The biggest challenge for start-up managers is attracting investors, so good infrastructure works as a selling point; von Eynern told PROHEDGE investors are especially critical of managers when they start, “if you are providing below $300-$500mn, people do not trust you can sustain operations…with the appropriate infrastructure you take away some of the concerns of investors.” In addition to infrastructure, Vittoria believes Mirabella, a subsidiary of IMS Group, provides hosted managers with an affiliation to an established brand name, which further draws in investors; “we’ve got people that may be only managing $5-10mn but they want to reassure investors they have the infrastructure and knowledge of a $200mn manager. We can offer that through our infrastructure and what we are providing them.”

Back when Mirabella launched in 2004, speed and price were key concerns for managers looking to start up. This has changed, according to Vittoria, and now include a third element: quality. “Managers want to demonstrate independence, and they want to be seen by the bigger players that they are already at a certain level.” Mirabella ensures independence within the service they provide; they charge a flat fee, remain unlinked to service providers, do not resell products, and don’t offer capital to managers. In doing so, conflicts of interest issues are avoided; “all our activity is on the basis of helping clients to operate in a regulatory environment”.

a closed shop

The struggle for managers is joining the platform to start with, and from von Eynern’s experience the success of a manager is based on their pedigree; “larger firms like to pick and choose their managers, who are expected to have a good track record over the last few years, and a good reputation as a trader in a bank.
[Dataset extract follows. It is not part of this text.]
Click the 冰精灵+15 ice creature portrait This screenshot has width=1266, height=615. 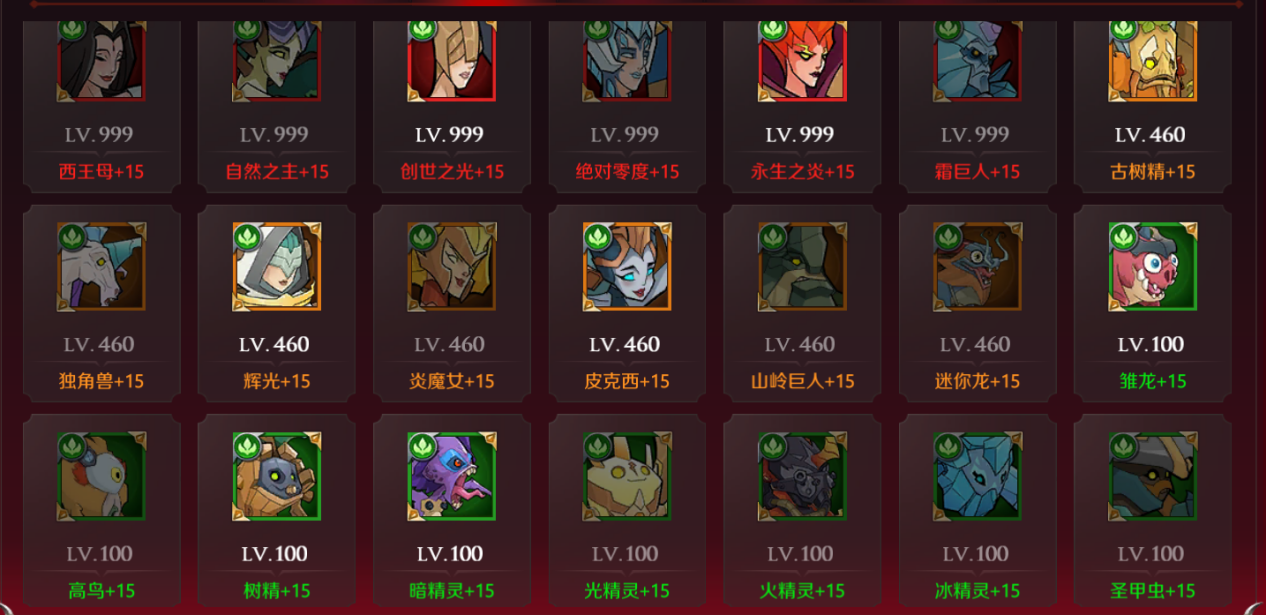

When you’re less known it’s a little more difficult.” Mirabella also demand higher set-up fees for managers who have a less experienced background in running a regulated business . Vittoria however defends that it is not a closed shop since those “at the top of the game can generally find enough funding to kick themselves off [without a host]“, and he added, “it is not really clear who’s going to be the next Alan Howard.” Instead, Vittoria’s pre-requisites for new managers are centred around risk: “how do they handle risk? How do they explain risks to clients?”

Risk is a main focus point industry-wide too, “this is a new world, where the Risk Manager has to be taken seriously… [otherwise managers] shouldn’t be contemplating working in this industry” stated Vittoria. The industry has acclimatised to the transferral of power to risk managers, allowing them to veto decisions by investment managers. Von Eynern reiterated this importance, “if I employed a risk manager [as the investment manager], in theory he has an incentive to do what I say. With this platform, the host implements independent risk management, effectively regulating an investment manager’s power.”

Hosting companies vary in size and specialities, however collectively they have all flourished from a post-crisis demand and the regulatory downpour.  As the merits of such a system become evident, start ups increasingly vie for a spot on this well-coveted platform.